Thermal environment and maternal effects shape egg size in a freshwater fish

Offspring size determines offspring survival rates; thus, understanding factors influencing offspring size variability could elucidate variation in population dynamics. Offspring size variation is influenced through multigenerational adaptation to local environments and within-lifetime plastic responses to environmental variability and maternal effects among individuals. Moreover, offspring size variation may represent trade-offs in energy allocation within individuals that influence lifetime reproductive success. However, the mechanisms whereby environmental conditions influence offspring size, e.g., via inducing adaptive and plastic variation in population-scale maternal effects, remain poorly understood. We evaluated intra-specific variation in maternal effects, egg size, and intra-individual egg size variation in six populations of walleye (Sander vitreus) and related among-and within-population patterns to thermal conditions. Egg size was conserved within populations and negatively related to long-term thermal conditions among populations, while maternal effect strengths were positively related to thermal conditions, suggesting that populations inhabiting warmer environments adapted to produce smaller eggs but stronger maternal effects.
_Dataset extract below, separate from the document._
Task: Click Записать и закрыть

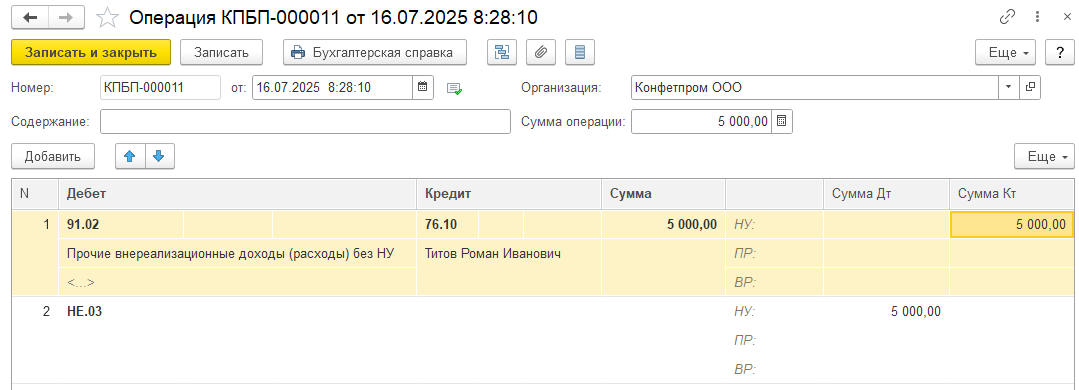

Within a population, egg size was positively related to colder winters, suggesting cold winters may alter egg size through effects on maternal condition or as an adaptive maternal effect to improve offspring survival. Intra-individual egg size variation varied little among populations or with female size, but declined with increasing summer and decreasing winter temperatures. Our result suggests that environmental conditions could impact not only short-term offspring production but also spur adaptive changes in offspring phenotypes. Thus, it is necessary to account for adaptive responses to predict population dynamics under environmental changes.